Energy company SSE (LON: SSE) doubled down on its outlook for the year even as poor weather conditions and delays to a wind farm hit power production at the company’s renewables arm.
SSE said it has seen a big drop in production from its onshore wind farms, down from 1.2 terawatt hours (TWh) in the first six months of last year to 788 gigawatt hours (GWh).
It was not enough to offset a big rise in the electricity coming from the company’s offshore wind turbines, as it brought more turbines online during the period.
SSE said “unfavourable weather conditions” had led “to a shortfall against planned output”.
It also had to deal with delays at the Seagreen wind farm off the coast of Angus in Scotland, meaning that total production was around planned levels.
That wind farm is now fully operational so, should the weather conditions be normal for the rest of the year, production will recover, SSE said.
SSE operating losses narrow
Despite the drop-off in production, the renewables arm benefited from higher prices in its hedges – buying power in advance – with reported operating losses narrowing from £36.8 million to £23.7 million in the period.
It added to profits of £287.3 million at its electricity transmission arm and £120.1 million at the distribution arm, which run electricity grids.
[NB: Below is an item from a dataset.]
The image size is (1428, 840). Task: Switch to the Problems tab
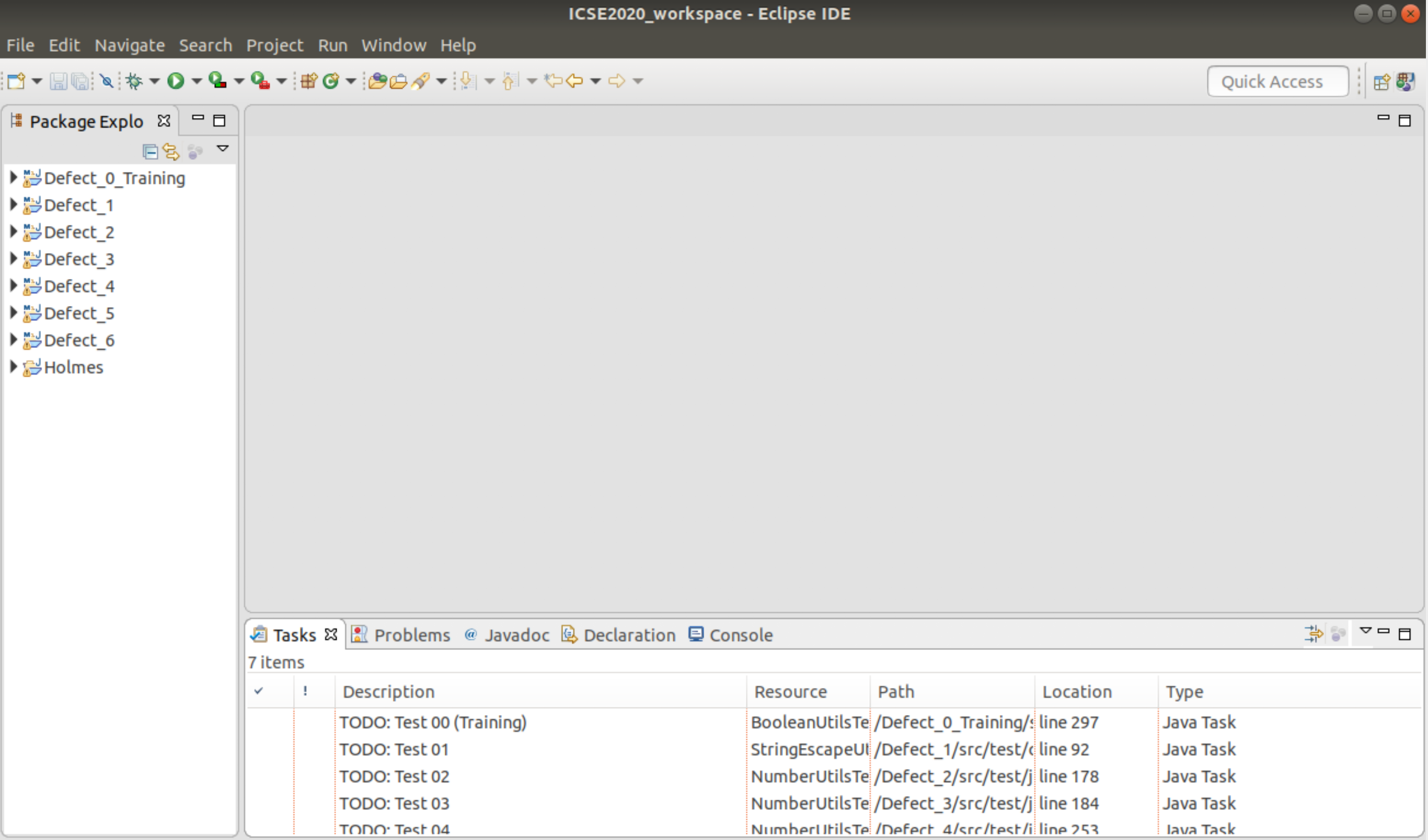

The thermal and gas storage arm, which operate gas-powered electricity plants, recorded a profit of £143.3 million.
Overall the company swung from a pre-tax loss of £511 million to a £573.3 million profit.
Chief executive Alistair Phillips-Davies said: “Our performance in the first half of 2023/24 demonstrates SSE’s well-balanced business mix and our ability to adapt and create value while maintaining capital discipline in a fast-evolving energy landscape.
“With an enduring broad political consensus behind the need to build the electricity infrastructure required for net zero, a supportive power price outlook, balance sheet strength underpinned by world-class assets and unrivalled optionality across the clean energy value chain, we have increased confidence in our earnings forecasts not only for this year, but out to 2026/27.”